Di program ini, peserta didik diajarkan untuk menjalankan hidup sederhana dengan bergantung penuh pada kebesaran Allah. Peserta didik dibimbing untuk menjadi penghafal Quran yang mampu mengamalkan apa yang telah dihafalkannya. Bahkan, Aa Gym beberapa kali mengingatkan untuk tidak menjadikan banyaknya hafalan sebagai tujuan utama, melainkan bagaimana setiap ayat yang sudah melekat dapat diamalkan, baik dengan lisan atau perbuatan.
“Bukan banyaknya hafalan yang jadi acuan, tapi seberapa banyak ayat yang sudah diamalkan,” kata Aa Gym pada beberapa pertemuan yang diselenggarakan khusus untuk santri Baitul Quran di aula Masjid DT.
Amanah Mulia
Sebagai santri penghafal Quran, aku merasa ada sebuah amanah besar yang melekat padaku, bahkan pada syal yang aku kenakan. Di DT, setiap santri diwajibkan mengenakan syal dengan warna yang disesuaikan dengan program yang diambil. Santri tahfiz diwajibkan menggunakan syal berwarna biru agak tua.
“Santri penghafal Quran itu paling tinggi di Daarut Tauhiid. Makanya kalau saudara berbuat salah, aneh. Padahal ngafalin Quran. Makin banyak hafalannya, kalau berbuat salah makin tercoreng,” tutur Aa Gym saat pelepasan wisudawan Khotmil Quran di aula Masjid DT tahun 2018.
Benar saja, santri tahfiz menjadi sorotan. Setiap langkahnya diperhatikan jamaah. Terlebih, kami sering berada di masjid untuk kegiatan-kegiatan Qurani. Maka dari sana, Aa Gym mengingatkan kami agar lebih memperhatikan sikap dan perilaku. Di Baitul Quran bukan hanya bacaan al-Quran santri yang diperhatikan, namun akhlak juga jadi perhatian.
Aktivitas Santri Tahfiz
Sebagai santri tahfiz, kami memiliki jadwal rutin yang terstruktur. Dimulai dari bangun pagi pukul 02.30 WIB, dilanjutkan dengan salat tahajud berjamaah dan membaca surah pilihan secara bersama-sama pula. Setelah itu, kami melanjutkan salat tahajud sendiri-sendiri sambil murojaah hafalan.
Aktivitas kemudian dilanjutkan, selepas subuh untuk mendengarkan kajian rutin di masjid hingga pukul 6 pagi.
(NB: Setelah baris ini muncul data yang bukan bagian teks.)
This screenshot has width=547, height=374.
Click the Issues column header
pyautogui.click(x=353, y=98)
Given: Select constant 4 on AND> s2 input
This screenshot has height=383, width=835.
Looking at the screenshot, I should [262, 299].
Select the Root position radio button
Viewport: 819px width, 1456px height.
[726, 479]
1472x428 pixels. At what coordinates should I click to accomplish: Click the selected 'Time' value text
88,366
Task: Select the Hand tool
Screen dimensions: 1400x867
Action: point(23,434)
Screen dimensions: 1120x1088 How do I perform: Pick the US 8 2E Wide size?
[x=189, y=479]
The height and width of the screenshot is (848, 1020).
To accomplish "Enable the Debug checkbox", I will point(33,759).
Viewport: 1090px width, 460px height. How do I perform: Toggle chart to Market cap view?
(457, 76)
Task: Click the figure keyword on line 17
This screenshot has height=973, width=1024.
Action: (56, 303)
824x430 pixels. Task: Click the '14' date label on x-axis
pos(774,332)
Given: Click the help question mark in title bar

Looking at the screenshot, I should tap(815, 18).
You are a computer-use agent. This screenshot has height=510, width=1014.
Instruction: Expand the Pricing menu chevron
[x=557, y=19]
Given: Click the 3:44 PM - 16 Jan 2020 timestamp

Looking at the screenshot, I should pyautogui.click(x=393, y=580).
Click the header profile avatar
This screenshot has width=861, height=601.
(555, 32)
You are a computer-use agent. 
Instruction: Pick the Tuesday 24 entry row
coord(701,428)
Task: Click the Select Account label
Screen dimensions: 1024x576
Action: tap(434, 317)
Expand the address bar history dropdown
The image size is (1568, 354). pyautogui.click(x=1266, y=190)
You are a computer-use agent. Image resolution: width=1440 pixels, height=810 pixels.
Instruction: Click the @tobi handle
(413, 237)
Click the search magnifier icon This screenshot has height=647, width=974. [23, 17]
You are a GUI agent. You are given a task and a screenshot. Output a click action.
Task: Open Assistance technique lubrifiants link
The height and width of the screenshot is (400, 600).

Kemudian, para santri berkumpul untuk setoran di kelompoknya masing-masing hingga pukul 8 pagi. Setelah itu, para santri melakukan aktivitas mandiri hingga menjelang sore. Saat spare waktu kosong tersebut, para santri menggunakannya untuk kuliah atau mengerjakan tugas. Bagaimana jika kuliah jam 7 pagi? Santri boleh izin untuk meninggalkan kelompok lebih awal.
Ketika sore, para santri berkumpul kembali di kelompok masing-masing untuk setoran hafalan baru atau disebut ziyadah. Para asatiz (sebutan untuk guru yang menerima setoran) memilih tempat strategis untuk kelompoknya, kami tersebar di berbagai tempat. Ada yang memilih di masjid lantai 2, lantai 3, balkon masjid, juga di asrama.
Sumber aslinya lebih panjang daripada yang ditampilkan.